In that first meeting, I laid on Chris my proposed science guidelines: Nothing will violate firmly established laws of physics; speculations will all spring from science. He seemed positively inclined, but told me that if I didn’t like what he did with the science, I didn’t have to defend him in public. That shook me up a bit. But with the movie now in postproduction, I’m impressed how well he followed those guidelines, while making sure they didn’t get in the way of making a great movie.

Chris worked intensely from mid-January to early May rewriting Jonah’s screenplay.

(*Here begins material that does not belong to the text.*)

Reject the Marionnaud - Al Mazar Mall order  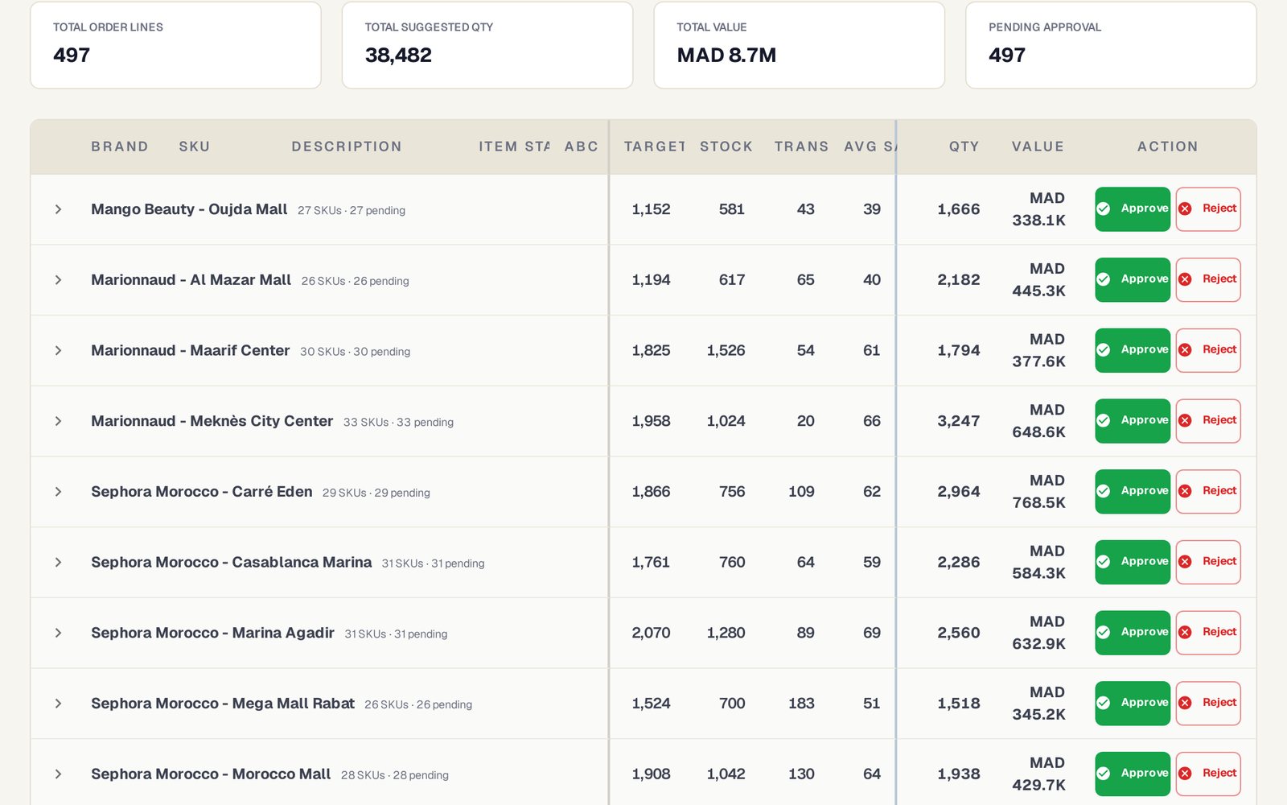(x=1208, y=280)
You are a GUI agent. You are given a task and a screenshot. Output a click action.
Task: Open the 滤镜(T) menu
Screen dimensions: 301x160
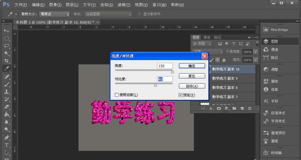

From time to time he or his assistant, Andy Thompson, would phone me and ask that I come to his office or his home to talk about science issues, or come to read a new draft of his screenplay and then meet to discuss it. Our discussions were long, typically ninety minutes, sometimes followed by long phone calls a day or two later. He raised issues that made me think. As when working with Jonah, my best thinking was in the dead of night. The next morning I would write up my thoughts in a several-paged memo with diagrams and pictures, and hand carry them to Chris. (Chris worried about our ideas leaking out and spoiling his fans’ mounting anticipation. He’s one of the most secretive filmmakers in Hollywood.)

Chris’s ideas occasionally seemed to violate my guidelines but, amazingly, I almost always found a way to make them work, scientifically. Only once did I fail miserably. In response, after several discussions over a two-week period, Chris backed off and took that bit of the film in another direction.

So in the end I have no qualms about defending what Chris did with the science. On the contrary, I’m enthusiastic! He turned into reality Lynda’s and my dream of a blockbuster movie with foundations of real science, and with real science woven throughout its fabric.

In the hands of Jonah and Chris, Interstellar’s story changed enormously. It resembles Lynda’s and my treatment only in broadest brushstrokes. It is so much better! And as for the science ideas: they are not all mine by any means. Chris brought remarkable science ideas of his own to the film, ideas that my physicist colleagues will assume were mine, ideas that I said to myself, when I saw them, Why didn’t I think of that? And remarkable ideas arose from my discussions with Chris, with Jonah, and with Lynda.